No es necesario que las regiones homólogas que flanquean el gen amplificable sean idénticas a la región diana si se desea realizar mutagénesis in vitro. Es posible, por ejemplo, que uno desee cambiar la región de inicio de la transcripción del gen diana, de manera que una parte de la región homóloga comprenda nucleótidos que sean diferentes de los de la región 5' salvaje del gen diana. Por otra parte, uno podría provocar la inserción de una región de inicio de la transcripción diferente de la región de inicio salvaje entre la región de inicio salvaje y el gen estructural. De manera parecida, es posible que uno desee introducir varias mutaciones dentro del gen estructural, de manera que la región homóloga comprenda desapareamientos, lo que provocará un cambio en la proteína que se codifique. Podría introducirse, por ejemplo, una secuencia de péptido señal en la pauta de lectura adecuada del gen diana para posibilitar la secreción del producto de expresión proteico diana. Por otra parte, uno podría cambiar la región 3', por ejemplo la región no traducida, el dominio de poliadenilación, etc., del gen diana. Es posible por tanto, mediante recombinación homóloga, mantener la integridad del gen diana, de manera que la proteína salvaje se exprese conforme a la regulación de la transcripción del promotor salvaje, o bien modificar la regulación de la transcripción, procesamiento o secuencia del gen diana. En algunos casos es posible que uno desee introducir un activador que afecte a la región de inicio de la transcripción, lo que puede realizarse por ejemplo mediante la integración del gen amplificable asociado con el activador en una región 5' más allá de la región de regulación del inicio de la transcripción o en un intrón o incluso en la región 3' más allá del gen diana.

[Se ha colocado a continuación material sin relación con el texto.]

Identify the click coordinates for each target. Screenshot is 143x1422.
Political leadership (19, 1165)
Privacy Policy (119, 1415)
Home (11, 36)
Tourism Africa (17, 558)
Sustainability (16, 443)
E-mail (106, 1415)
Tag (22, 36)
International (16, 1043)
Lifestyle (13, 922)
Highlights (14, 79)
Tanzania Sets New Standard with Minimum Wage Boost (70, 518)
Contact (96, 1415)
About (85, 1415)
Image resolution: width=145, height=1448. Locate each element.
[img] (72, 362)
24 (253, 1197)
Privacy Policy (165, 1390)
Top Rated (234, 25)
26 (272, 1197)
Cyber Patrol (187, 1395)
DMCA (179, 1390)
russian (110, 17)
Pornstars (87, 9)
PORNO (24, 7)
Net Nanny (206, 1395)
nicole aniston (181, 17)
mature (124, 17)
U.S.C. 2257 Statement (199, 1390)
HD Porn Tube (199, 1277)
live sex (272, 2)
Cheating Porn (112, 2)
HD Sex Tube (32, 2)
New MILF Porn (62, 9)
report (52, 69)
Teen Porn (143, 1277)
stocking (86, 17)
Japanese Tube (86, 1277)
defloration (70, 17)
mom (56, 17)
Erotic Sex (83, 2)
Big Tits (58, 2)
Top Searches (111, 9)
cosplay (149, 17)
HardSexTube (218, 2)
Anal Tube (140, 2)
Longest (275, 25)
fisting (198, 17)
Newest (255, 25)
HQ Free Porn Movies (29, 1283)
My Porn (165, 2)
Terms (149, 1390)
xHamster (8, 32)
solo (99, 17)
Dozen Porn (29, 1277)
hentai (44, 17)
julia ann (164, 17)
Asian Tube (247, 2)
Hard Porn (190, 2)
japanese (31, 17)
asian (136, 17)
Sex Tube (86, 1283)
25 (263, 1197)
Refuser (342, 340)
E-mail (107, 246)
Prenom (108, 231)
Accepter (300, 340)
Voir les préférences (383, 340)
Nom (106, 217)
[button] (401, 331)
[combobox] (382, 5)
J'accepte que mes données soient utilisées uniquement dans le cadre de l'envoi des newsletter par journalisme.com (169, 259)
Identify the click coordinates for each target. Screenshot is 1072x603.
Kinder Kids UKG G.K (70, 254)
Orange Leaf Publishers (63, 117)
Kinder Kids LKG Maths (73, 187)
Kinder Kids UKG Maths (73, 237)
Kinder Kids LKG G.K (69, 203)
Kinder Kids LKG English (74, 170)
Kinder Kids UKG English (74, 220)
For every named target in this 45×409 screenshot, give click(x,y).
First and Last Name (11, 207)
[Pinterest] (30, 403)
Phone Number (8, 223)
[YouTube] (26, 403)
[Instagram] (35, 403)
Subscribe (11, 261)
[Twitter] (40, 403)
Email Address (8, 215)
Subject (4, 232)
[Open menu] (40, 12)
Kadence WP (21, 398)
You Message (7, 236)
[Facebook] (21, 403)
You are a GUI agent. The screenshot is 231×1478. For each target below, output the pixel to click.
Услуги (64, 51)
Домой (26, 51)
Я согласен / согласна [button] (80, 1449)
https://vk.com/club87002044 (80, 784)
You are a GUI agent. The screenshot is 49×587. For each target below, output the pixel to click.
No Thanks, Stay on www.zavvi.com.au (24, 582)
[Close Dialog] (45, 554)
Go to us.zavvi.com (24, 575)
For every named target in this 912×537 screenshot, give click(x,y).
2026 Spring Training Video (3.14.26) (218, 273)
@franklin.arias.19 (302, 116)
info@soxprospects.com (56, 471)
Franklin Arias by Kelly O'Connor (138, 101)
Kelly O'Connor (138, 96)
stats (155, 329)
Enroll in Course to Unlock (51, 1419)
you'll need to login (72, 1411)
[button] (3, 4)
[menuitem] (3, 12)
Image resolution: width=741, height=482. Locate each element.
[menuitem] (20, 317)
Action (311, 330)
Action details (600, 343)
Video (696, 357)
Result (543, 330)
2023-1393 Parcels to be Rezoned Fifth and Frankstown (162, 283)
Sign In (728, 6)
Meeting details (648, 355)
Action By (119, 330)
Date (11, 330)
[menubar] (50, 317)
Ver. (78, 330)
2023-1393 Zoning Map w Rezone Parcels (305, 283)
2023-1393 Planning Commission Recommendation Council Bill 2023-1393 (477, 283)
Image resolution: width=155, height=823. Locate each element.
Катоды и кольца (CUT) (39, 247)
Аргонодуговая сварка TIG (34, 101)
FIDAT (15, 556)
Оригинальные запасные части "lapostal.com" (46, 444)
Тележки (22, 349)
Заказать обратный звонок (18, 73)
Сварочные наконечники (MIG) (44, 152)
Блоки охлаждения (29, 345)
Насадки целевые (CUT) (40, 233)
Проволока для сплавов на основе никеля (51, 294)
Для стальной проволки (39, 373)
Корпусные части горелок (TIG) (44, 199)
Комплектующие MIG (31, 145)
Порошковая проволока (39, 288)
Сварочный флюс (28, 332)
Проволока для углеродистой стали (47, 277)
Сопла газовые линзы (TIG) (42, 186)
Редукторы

Para preparar las construcciones sujeto de la presente invención será necesario conocer la secuencia diana de la recombinación homóloga. Aunque se ha publicado que es posible que una secuencia de 14 bases complementaria a una secuencia en el genoma sea suficiente para la recombinación homóloga, normalmente cada secuencia flanqueante será de al menos 150 pares de bases (pb), y es posible que sea de 12 Kb o más, generalmente no más de aproximadamente 8 Kb. El tamaño de las regiones flanqueantes se determinará en base al tamaño de la secuencia conocida, al número de secuencias en el genoma que podrían tener homología con la región de integración, a si se realiza mutagénesis y al grado de separación entre las regiones a mutagenizar, a la región de integración en concreto, o similares.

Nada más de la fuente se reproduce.